Capsule Neural Networks (Capsnets) are a type of ANN (Artificial Neural Network) whose major objective is to better replicate the biological neural network for better segmentation and recognition. The word capsule here represents a nested layer within a layer of capsule networks. Capsules determine the parameters of features in an object. During the process of identification of a face, capsules not only determine the presence or absence of facial features but also take into account the respective parameters in which facial features are organized. This means the system will only detect a face if the features detected by capsules are present in correct order.
The job of capsules is to do inverse image rendering which means that we obtain the instantiation parameters such as object angle, scale, and position by analyzing the object according to the given object samples in its training set.
Working of Capsules –
- First capsules proceed with the matrix multiplication of the input vectors with weight matrices which actually tells us briefly about the spatial relationship of some low-level features with high-level features.
- Then the capsules decide their parent capsule. The selection of parent capsule is done by using dynamic routing.
- After making the decision about their parent capsules they proceed doing the sum of all the vectors that ultimately squashed between 0 and 1 while retaining their direction. Squashing is done by using the cosine distance as the measure of agreement and norm of the co-ordinate frame as the existence probability.
What is Dynamic Routing ?
During the process of dynamic routing, the lower capsules send their data to the most suitable capsule. This capsule that receives the output of the lower level capsules is called as the parent capsule. The parent capsules proceed with routing by following the agreement and assignment mechanism i.e based on the dot product, expectation-maximization and using mixture models. The capsule having the largest dot product is chosen as the parent capsule. This dot product takes place between the prediction vector computed by the lower capsule layers and the weight matrix.
Dynamic routing can be even explained through the following example :
Suppose, if we provide an image to a system so that it can recognize it and state what it is?

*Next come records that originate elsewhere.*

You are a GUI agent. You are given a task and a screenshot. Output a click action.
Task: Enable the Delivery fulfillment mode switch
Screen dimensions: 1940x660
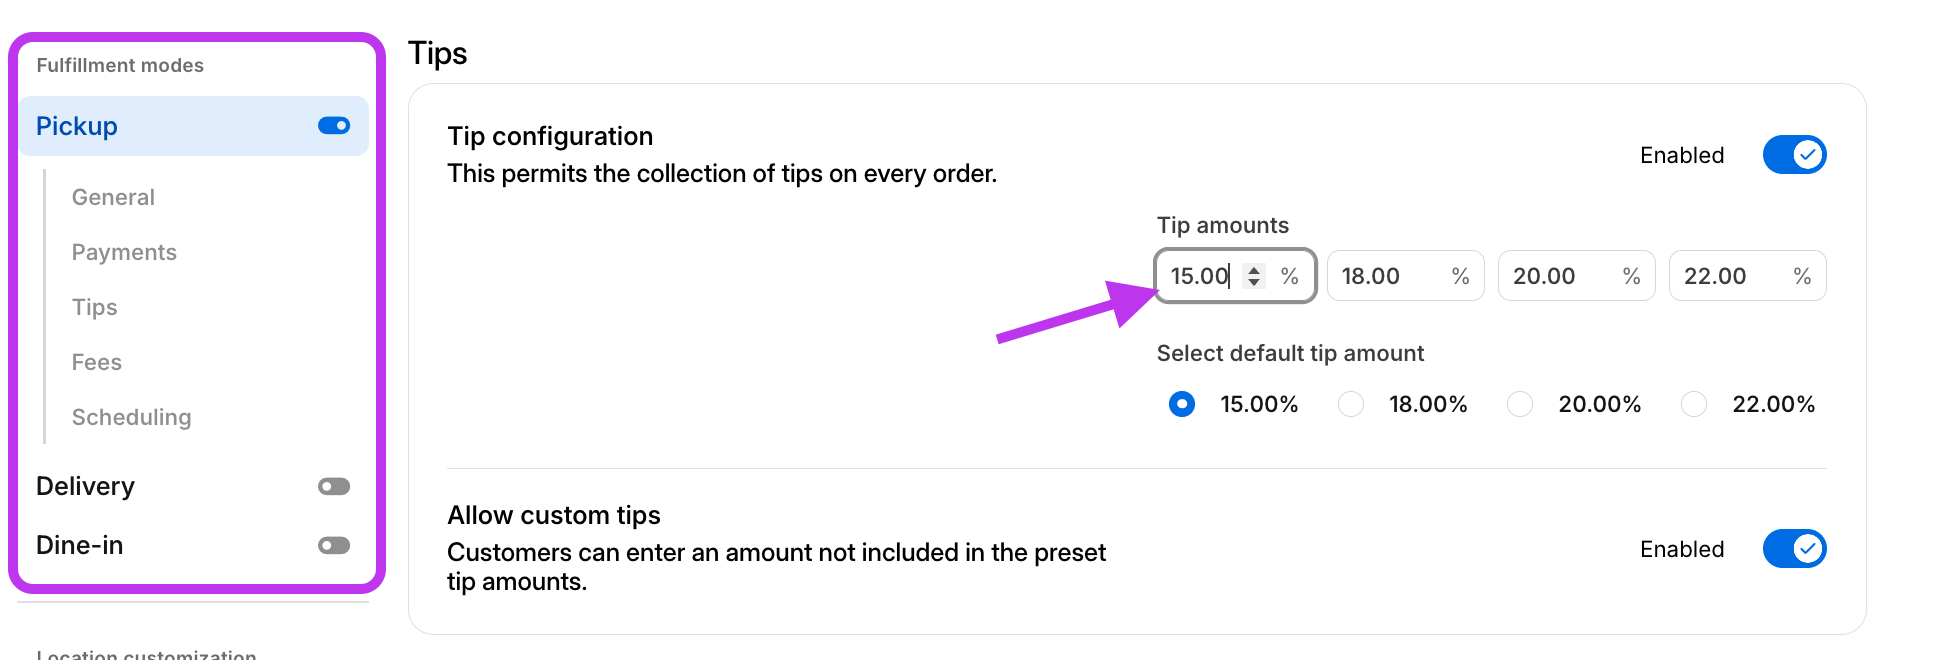334,487
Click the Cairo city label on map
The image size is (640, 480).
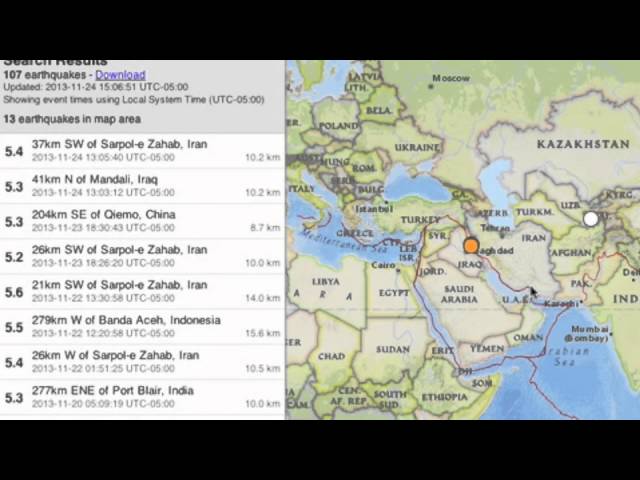[384, 266]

The picture is that of a house in four different types of viewpoints, CNN can recognize the front view of the house very easily that was taught during its training but it will have serious troubles in identifying the picture of the house from the top view so here capsules come into play.
Capsules detect the roof and walls very easily but not any roof can be a house so, they analyze the constant part in the image i.e the co-ordinate frame of the house capsule wrt to both roof and walls. The prediction is done by both the roof and the walls so as to decide whether the object is a house or not. These predictions are then sent to the mid-level capsule. If the prediction of the roof and the walls matches each other only then the object is said to be a house, this process is called Routing by agreement.
General architecture of Capsule networks –
Encoder – It takes the image input and displays the image as a vector that contains all the instantiation parameters needed to render the image. Encoder further encapsulates the :
- Convolutional layer – It detects basic features in the image.
- PrimaryCaps layer – They produce combinations based on the basic features detected by the convolutional layer.
- DigitCaps layer – This is the highest level capsule layer that contains all the instantiation parameters.
Decoder – Its job is to decode the 16-dimensional vector from DigitCap into an image. It recreates the output image without the loss of pixels. They force capsules to learn the features that are useful for reconstructing the image. The decoders further have three fully connected (dense) layers.
CNN and Capsnets –
The main idea behind the introduction of Capsnets was to reduce the training set size i, e usually very large in case of CNN (Convolutional Neural Network). CNN is also a type of neural network but in this network, output depends on the volume of the training set. In the case of CNN, the training and testing set size can be from 60M to 10M.CNN has a major drawback that they are not able to adjust to the viewpoint.
If a particular image is inverted, CNN may not be able to identify the picture. Capsnet here exploits the fact that viewpoint changes have a nonlinear effect at the pixel level and linear impact at the object level. Capsnets are able to adjust to viewpoint changes as they learn linear manifold between an object and it’s posed as a matrix of weights.
Here, linear manifold refers to a linear relation between various object vectors in Euclidean space having n dimensions.
CNNs use the max pool system while capsules maintain the weighted sum of features of the previous layer which is more suitable for detecting overlapping features. These features offered by Capsnets are really helpful in identifying overlapping digits in the handwriting. CNN identifies objects using too many layering systems that slow down the recognition process, however, Capsnets do not believe in too many layers instead they use nesting of layers in one layer.
Capsnets are currently only tested for MNIST, ( large database of handwritten digits that are used commonly for training various image processing systems) and they struggle on more complex data found in Imagenet. Also, capsules take a longer training time. Despite having such drawbacks, they possibly have a long way to go in the future.